Mi madre y mi padre adoptivo se separaron cuando yo tenía nueve años. En aquel momento no pareció que esa situación fuera terrible, pero desde la edad adulta está claro que aquel hecho supuso el final de un período de mi vida relativamente paradisíaco. Como ya he dicho, en mis años jóvenes yo era una especie de Tom Sawyer, siempre entregado a la tarea de ir descubriendo cosas, y, en comparación con aquellos momentos anteriores, los años que siguieron me brindaron aventuras considerablemente más siniestras. Es frecuente que veamos los contornos de la infancia rodeados por un halo de luz, y para mí, a pesar de tantas idas y venidas, de las continuas mudanzas y del odio que me inspiraba la escuela, fueron años que viví inmerso en un estado de iluminación natural. El mundo era algo nuevo, y el océano, transparente; y el aire olía a la savia del árbol del caucho. Pero la naturaleza humana es más complicada, por supuesto, que el hábitat natural en donde vive, y la vida no sería vida si no tendiera a dar paso a toda suerte de complicaciones sombrías. Brett tenía sus propios problemas y luchas personales y, al cabo del tiempo, mi madre no se sintió capaz de aguantarlo más, de manera que nos fuimos a vivir a un piso situado encima de una tienda, en la ciudad de Lismore, que compartíamos con la Compañía de Teatro Nómada. A menudo mi madre obtenía algún dinero pintando retratos en los mercados, y mi hermanastro pequeño y yo dábamos vueltas a su alrededor mientras ella se ganaba así la vida. En esa época tuve una armónica con la que interpretaba blues preadolescentes.
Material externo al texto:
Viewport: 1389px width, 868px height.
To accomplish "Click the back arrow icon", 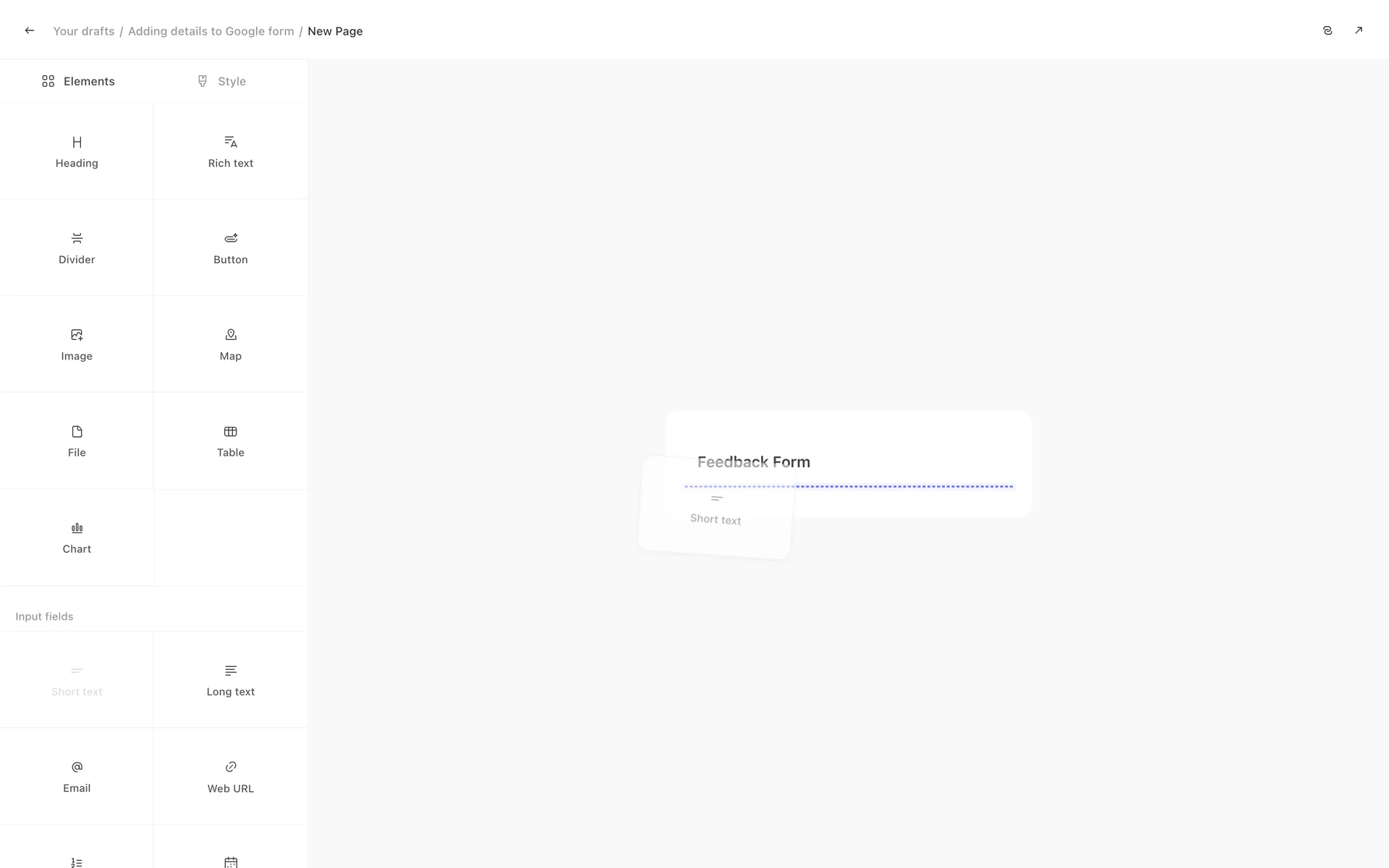I will tap(30, 30).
Mi madre y yo habíamos intentado vivir como vecinos respetables de la ciudad, pero muy pronto nos embarcaríamos en una vida nómada a la que en buena parte nos empujó la ansiedad, que nos conducía a dejarnos llevar por las corrientes de todo un Mississippi al que la vida nos había arrojado. En los años siguientes recorrimos gran parte de Australia —y no eran pocas las regiones que ya conocíamos—, pero durante unos cinco años fue como si nos estuvieran persiguiendo, y de la misma manera que la anterior época más tranquila y feliz formó mi carácter, creo que puedo decir lo mismo de esos años tan agitados. Con Brett vivíamos una vida en la que el sol, el arte, la música y la naturaleza proyectaban luz sobre nosotros. Las obras teatrales que montaba Brett, el hecho de que en cuestión de instantes aquellos escenarios plegables pudieran desplegarse y volver a guardarse, fue una buena manera de prepararme para WikiLeaks. Pero la siguiente etapa de mi vida, una época dominada por un hombre llamado Leif Meynell, nos enseñó en qué consiste vivir perseguido por fuerzas tenebrosas. Ese hombre fue mi primer perseguidor.